Alex should be the poster child for speech therapy - she loves it. She can be having the most horrible day and she pulls it completely together for speech. We call her therapist the Alex Whisperer, she is so calm and engaged it's like watching a different child. She loves her oral motor exercises and she gets so excited when her therapist pulls out her tools. If her therapist has a tool in her hand but stops to explain something to me Alex will reach for her hand and pull the tool to her mouth. In speech we are working on her saying the "MMMM" sound and we use these shapes to help with her apraxia.
The blue square is used to make the mmm sound and there are so many things that go into making a sound. The position of your mouth has to be just right, you have to pull your voice from your throat, your breathing changes, yadda yadda....it is a true job for Alex to put her lips together AND make the sound at the same time. But she WANTS to and she tries so hard. Her therapist said to her yesterday "I know you are trying so hard Alex, you're doing a great job. I can't imagine how hard it must be to know what you want to say and not be able to do it
". And there it was, that one statement that made the tears well up and that gave me a really good cry later that night. To see her try so hard and struggle, to want to be able to do it, and to not be able to is crushing. What is she thinking when we're asking her over and over and over again to do something she's obviously trying to do? That has got to be so incredibly frustrating. When we got home from speech yesterday Aaron got her showered and we were both getting her ready for bed. Aaron said to me "I just need to cut her fingernails" and Alex started sobbing. It wasn't a hurt cry, it wasn't a frustrated cry, it was a real good cathartic sob. I honestly feel like she had been trying to hold everything together and between all the work she did at school, speech, her sensory issues that day, she just couldn't take another thing, she was done. The fingernails were put on hold, she got some apparently much needed loving and it was lights out. And she s-l-e-p-t.

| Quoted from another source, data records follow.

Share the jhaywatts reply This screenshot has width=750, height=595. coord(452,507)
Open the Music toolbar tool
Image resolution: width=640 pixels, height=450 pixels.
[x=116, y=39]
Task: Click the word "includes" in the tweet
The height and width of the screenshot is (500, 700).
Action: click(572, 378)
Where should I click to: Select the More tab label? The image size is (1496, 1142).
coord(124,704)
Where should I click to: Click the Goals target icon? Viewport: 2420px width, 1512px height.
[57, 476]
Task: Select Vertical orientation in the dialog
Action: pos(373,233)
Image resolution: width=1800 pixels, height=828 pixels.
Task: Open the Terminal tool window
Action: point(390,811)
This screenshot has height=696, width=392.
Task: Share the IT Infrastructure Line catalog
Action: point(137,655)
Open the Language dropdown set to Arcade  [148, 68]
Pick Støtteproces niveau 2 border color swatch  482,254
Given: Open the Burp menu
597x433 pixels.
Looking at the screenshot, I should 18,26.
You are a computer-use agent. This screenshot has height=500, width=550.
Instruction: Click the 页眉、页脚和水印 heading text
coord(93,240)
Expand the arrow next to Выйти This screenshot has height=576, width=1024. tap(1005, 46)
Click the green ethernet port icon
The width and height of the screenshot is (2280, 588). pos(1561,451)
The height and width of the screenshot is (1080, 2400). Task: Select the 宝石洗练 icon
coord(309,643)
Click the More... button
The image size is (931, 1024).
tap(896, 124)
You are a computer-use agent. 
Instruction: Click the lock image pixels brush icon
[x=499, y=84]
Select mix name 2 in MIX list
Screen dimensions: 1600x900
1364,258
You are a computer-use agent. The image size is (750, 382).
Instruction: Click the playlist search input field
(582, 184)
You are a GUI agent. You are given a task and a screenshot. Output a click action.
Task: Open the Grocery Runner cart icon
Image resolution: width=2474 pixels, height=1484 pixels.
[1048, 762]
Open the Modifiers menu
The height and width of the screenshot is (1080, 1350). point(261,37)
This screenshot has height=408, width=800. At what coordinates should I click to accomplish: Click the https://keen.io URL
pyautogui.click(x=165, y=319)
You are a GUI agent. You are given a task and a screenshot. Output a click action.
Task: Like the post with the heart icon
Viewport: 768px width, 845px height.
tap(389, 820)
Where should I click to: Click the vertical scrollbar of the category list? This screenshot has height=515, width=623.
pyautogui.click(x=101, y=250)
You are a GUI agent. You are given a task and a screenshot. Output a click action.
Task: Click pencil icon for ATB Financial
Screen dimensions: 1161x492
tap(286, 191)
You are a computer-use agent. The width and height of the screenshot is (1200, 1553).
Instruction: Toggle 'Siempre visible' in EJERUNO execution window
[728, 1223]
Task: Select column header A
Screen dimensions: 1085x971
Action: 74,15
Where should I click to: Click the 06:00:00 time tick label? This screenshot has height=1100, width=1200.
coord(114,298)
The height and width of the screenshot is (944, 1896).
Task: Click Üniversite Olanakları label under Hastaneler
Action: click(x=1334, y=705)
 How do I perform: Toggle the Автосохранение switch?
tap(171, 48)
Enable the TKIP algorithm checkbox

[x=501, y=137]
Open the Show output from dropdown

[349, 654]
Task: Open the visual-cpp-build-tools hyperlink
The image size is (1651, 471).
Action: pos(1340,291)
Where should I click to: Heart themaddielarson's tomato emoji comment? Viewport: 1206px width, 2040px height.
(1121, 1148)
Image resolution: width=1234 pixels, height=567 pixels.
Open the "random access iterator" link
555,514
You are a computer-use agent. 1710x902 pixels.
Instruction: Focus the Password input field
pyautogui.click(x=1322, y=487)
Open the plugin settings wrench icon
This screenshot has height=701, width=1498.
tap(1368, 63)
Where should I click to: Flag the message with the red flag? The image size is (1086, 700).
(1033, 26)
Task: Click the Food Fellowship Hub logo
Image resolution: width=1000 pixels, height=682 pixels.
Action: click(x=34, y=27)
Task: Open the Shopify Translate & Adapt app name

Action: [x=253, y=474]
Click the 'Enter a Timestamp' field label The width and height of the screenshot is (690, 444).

I really didn't intend for this to be a Debbie Downer post, writing for me is very therapeutic so just putting it all out there can make me feel better. So if you're still reading after all of my whining, thanks for listening! I will be fine and she will be fine. At the end of the day, no matter what, drool and all, we will continue to do everything in our power to give her the best life she can possibly have and it's not always going to be sunshine and roses, life never is!